* [What you will do]: In the material below, copy each line between the lines holding "Médecins omnipraticiens et" and "[button] (457, 167)", inclusive. In each copy, multiply every click coordinate by 2.4 and round to whole numbers, with halves rounding up, while keeping all other text and numbers the same.

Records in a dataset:
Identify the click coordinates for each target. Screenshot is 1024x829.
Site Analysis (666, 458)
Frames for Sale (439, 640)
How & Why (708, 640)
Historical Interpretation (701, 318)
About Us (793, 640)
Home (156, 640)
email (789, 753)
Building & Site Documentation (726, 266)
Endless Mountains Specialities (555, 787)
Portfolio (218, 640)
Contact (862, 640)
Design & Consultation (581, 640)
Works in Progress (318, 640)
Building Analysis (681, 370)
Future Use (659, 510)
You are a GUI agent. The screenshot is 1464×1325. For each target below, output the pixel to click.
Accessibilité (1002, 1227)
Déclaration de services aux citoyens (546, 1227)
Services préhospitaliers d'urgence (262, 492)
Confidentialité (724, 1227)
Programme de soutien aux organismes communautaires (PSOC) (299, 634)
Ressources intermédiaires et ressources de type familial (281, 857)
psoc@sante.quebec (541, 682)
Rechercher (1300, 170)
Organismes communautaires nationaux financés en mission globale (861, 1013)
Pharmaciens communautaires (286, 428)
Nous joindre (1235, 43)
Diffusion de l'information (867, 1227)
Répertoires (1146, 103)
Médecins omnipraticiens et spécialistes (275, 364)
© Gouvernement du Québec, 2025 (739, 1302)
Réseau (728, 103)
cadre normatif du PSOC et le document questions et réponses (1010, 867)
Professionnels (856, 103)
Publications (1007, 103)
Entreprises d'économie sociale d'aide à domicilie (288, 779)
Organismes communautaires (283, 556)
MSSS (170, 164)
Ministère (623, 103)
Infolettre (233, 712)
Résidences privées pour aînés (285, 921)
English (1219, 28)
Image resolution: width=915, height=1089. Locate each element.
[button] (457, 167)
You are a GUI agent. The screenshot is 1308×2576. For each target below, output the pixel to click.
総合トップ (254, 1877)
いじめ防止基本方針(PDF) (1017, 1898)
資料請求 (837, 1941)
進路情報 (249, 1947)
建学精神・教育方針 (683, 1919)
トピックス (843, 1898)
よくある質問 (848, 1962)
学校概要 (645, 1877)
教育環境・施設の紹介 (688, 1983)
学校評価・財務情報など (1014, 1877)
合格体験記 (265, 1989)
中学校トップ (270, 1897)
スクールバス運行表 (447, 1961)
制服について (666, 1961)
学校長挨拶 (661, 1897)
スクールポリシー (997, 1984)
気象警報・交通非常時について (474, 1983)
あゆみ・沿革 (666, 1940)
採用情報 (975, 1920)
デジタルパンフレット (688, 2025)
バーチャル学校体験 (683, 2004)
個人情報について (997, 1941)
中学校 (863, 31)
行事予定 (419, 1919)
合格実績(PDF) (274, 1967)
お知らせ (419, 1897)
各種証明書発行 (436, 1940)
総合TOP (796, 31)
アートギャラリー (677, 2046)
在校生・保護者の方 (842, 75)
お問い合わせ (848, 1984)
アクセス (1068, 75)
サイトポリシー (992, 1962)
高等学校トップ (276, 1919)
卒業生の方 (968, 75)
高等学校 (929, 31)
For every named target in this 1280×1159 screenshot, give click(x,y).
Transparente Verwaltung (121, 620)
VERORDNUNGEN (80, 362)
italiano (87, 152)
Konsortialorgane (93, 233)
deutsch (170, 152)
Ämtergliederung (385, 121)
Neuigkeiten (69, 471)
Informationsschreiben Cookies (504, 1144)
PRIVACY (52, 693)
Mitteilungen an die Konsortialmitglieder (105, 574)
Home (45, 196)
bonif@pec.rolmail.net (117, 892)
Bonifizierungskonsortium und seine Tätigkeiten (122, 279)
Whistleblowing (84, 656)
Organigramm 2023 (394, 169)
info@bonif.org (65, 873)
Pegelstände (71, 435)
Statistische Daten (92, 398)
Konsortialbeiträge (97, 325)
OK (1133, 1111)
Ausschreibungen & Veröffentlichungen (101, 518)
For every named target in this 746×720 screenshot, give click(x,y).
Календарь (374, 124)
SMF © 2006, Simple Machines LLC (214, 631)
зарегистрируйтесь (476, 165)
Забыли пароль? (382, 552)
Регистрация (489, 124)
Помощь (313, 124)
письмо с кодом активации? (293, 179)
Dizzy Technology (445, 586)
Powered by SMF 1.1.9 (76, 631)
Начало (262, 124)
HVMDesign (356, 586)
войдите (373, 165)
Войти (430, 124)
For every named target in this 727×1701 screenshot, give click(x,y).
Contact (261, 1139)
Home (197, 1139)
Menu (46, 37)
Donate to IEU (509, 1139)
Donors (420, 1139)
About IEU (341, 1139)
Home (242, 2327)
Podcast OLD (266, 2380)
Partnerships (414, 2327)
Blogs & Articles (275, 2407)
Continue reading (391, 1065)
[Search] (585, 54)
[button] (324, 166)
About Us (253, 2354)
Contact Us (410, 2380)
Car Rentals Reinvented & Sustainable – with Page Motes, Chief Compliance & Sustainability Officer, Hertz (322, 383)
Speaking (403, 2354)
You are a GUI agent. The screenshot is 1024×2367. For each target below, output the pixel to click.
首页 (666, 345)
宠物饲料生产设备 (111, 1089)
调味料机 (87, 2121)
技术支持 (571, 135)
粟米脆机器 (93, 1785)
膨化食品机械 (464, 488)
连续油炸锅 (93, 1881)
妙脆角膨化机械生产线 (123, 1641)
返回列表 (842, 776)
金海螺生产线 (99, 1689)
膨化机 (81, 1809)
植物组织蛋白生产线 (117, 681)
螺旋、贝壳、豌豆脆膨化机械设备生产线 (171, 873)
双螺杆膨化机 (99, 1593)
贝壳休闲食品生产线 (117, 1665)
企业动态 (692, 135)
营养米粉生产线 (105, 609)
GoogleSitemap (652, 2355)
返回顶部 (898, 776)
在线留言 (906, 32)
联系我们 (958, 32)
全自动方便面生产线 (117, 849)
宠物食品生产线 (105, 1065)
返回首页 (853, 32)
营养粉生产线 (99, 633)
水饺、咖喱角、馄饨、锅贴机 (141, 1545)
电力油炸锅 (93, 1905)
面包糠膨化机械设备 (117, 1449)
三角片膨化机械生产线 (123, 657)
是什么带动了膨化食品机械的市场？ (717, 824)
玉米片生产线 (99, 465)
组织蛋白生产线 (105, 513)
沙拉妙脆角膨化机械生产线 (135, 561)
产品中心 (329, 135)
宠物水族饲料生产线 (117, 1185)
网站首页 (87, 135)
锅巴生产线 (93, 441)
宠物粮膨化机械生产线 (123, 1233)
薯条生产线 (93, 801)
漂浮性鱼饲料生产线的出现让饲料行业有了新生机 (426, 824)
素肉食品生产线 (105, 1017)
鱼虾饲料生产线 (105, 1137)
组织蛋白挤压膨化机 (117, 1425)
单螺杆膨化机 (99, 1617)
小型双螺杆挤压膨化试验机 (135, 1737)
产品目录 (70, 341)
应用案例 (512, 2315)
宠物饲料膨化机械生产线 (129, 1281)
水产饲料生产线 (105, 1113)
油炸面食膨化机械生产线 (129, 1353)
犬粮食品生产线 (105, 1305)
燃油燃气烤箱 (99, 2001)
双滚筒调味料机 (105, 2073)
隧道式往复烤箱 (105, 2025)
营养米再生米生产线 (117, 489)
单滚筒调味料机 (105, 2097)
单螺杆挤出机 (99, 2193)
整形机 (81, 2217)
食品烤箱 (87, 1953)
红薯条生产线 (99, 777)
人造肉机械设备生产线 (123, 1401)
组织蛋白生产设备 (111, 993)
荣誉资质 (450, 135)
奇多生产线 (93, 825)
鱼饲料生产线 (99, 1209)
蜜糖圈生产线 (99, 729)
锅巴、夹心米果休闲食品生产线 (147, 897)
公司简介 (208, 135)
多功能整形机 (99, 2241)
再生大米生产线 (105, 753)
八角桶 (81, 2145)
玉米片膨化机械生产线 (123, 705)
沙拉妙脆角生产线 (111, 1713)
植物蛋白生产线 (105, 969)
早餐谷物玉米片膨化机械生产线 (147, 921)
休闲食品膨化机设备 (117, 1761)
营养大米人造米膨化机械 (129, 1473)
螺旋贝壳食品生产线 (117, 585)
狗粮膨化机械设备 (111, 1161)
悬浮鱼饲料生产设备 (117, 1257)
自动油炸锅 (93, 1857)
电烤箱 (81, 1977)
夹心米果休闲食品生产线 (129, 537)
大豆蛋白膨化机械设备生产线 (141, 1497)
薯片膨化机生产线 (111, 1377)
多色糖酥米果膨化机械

* [Task output]:
Médecins omnipraticiens et spécialistes (660, 874)
© Gouvernement du Québec, 2025 (1774, 3125)
Réseau (1747, 247)
cadre normatif du PSOC et le document questions et réponses (2424, 2081)
Professionnels (2054, 247)
Publications (2417, 247)
Entreprises d'économie sociale d'aide à domicilie (691, 1870)
Organismes communautaires (679, 1334)
MSSS (408, 394)
Ministère (1495, 247)
Infolettre (559, 1709)
Résidences privées pour aînés (684, 2210)
English (2926, 67)
Image resolution: width=915, height=1089. Locate each element.
[button] (1097, 401)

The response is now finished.